Pulling at a Thread
Tony Morris
Visit Listening to Literature for more information about this book and books from other episodes.
About the Book
Dr. Tony Morris’s most recent book, Pulling at a Thread, is a poetry collection divided into four sections: “Back Roads,” “After the Long Season’s Run,” “The Joy of Madness Made,” and “Four Sonnets + One.” It was a finalist for both the 2014 Anhinga Poetry Prize and the Philip Levine Poetry Book Prize, and it has been called “a tour de force cross-country car trip through America,” with “a fullness and music that will lift you up.” “In Pulling at a Thread,” writes R. T. Smith, “Tony Morris demonstrates how following a single strand can reveal life’s patterns in their brilliant complexity.”
About the Author
Dr. Tony Morris is a poet and a professor of creative writing and English—although he didn’t initially set out to become an academician. Until his mid-thirties, Dr. Morris worked a series of odd jobs, including fixing bicycles, glazing windows, and selling encyclopedias, as well as ten years as a machine operator in a carbon paper factory.

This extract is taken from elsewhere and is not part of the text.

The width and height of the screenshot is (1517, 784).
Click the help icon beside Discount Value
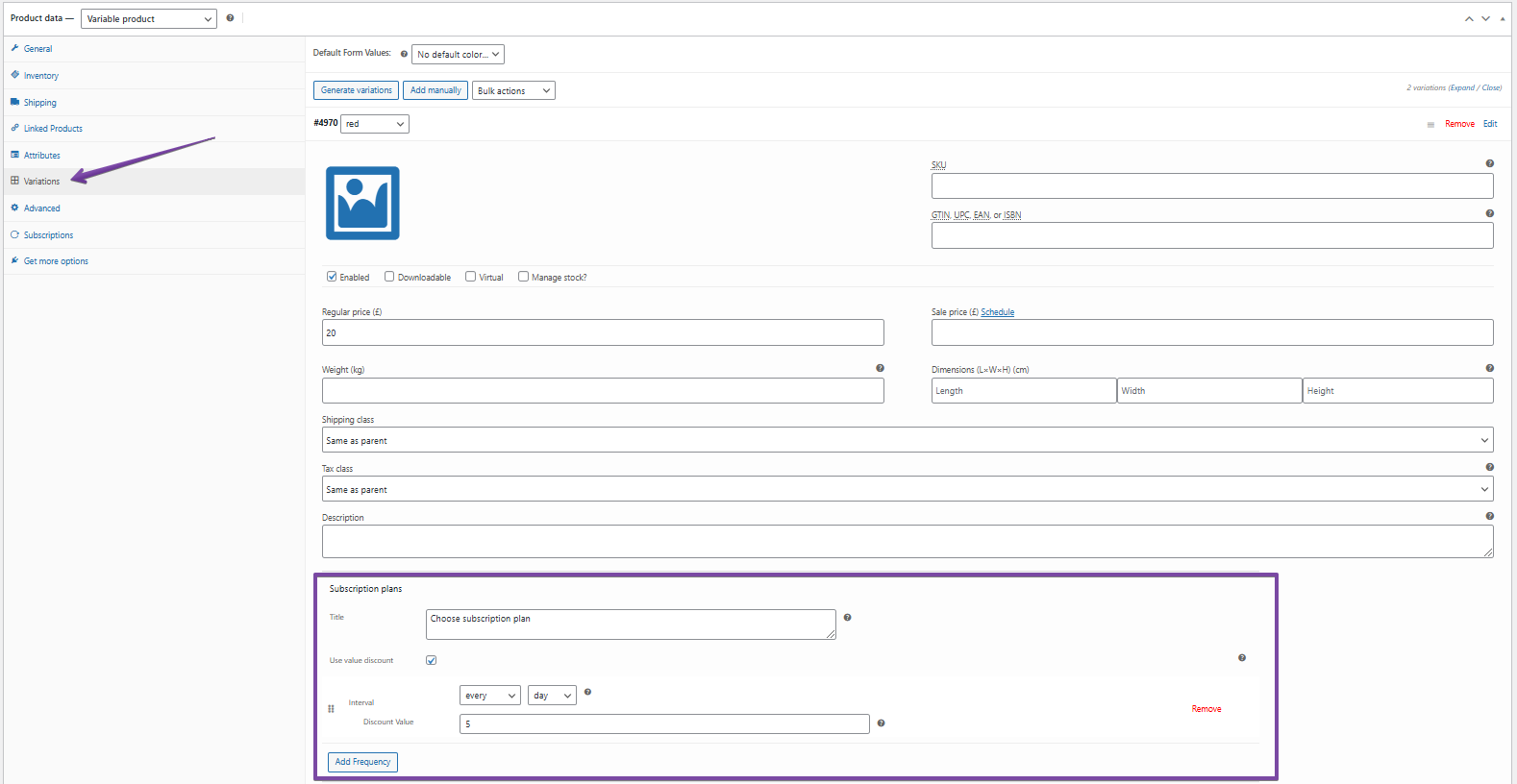[x=881, y=723]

In 1992, however, he quit the factory job, started college, and found a life in journalism.
He began writing poetry in 1995 and, in order to be able to spend more time on creative writing, decided to earn a Ph.D. in English from Florida State University.

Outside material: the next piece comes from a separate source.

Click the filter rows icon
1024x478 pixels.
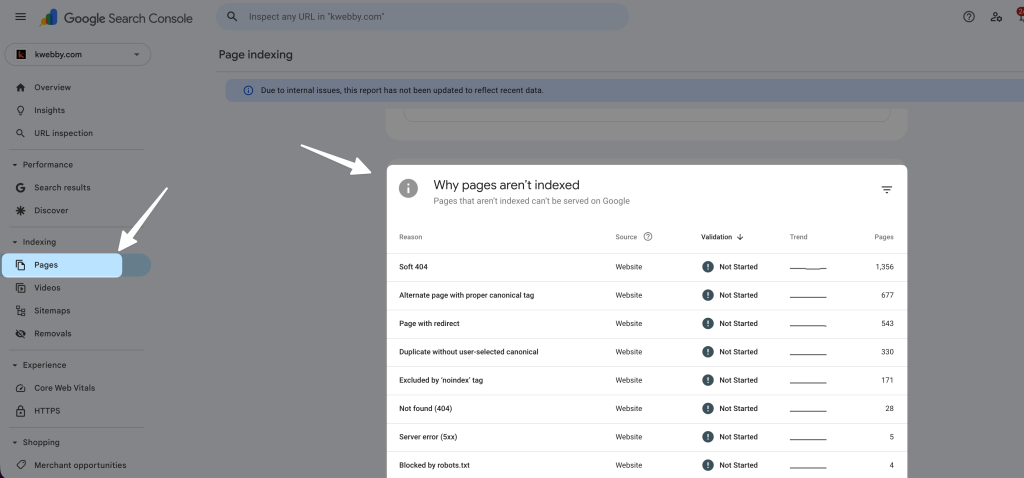pos(886,189)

Dr. Morris was born in North Carolina and spent his childhood in the Appalachia Mountains of North Georgia and Eastern Kentucky, with a few years in California in his early teens. Much of his poetry and fiction reflects the influence of his Southern upbringing on his imagination.
His first book of poems, Fugue’s End, won the 2004 Mary Belle Campbell Poetry Book Award, and he has a second book titled Back to Cain and a recent chapbook called Greatest Hits: 1996–2011. Morris’s poems have been awarded the Louisiana Literature Poetry Prize and the Tennessee Writers Alliance Poetry Award and have been published in more than fifty national journals, including Spoon River Review, Hawai’i Review, Southern Poetry Review, River Styx, Meridian, The Sewanee Theological Review, South Dakota Review, Potomac Review, and others. He also has been published in anthologies, including the Georgia Poetry Anthology, the Southern Poetry Anthology: North Carolina, What Matters, and the Southern Poetry Anthology: Georgia.
Dr. Morris currently teaches creative writing and journalism courses, he works as the associate editor of the Southern Poetry Review, and he is the director of the Ossabaw Island Writers’ Retreat.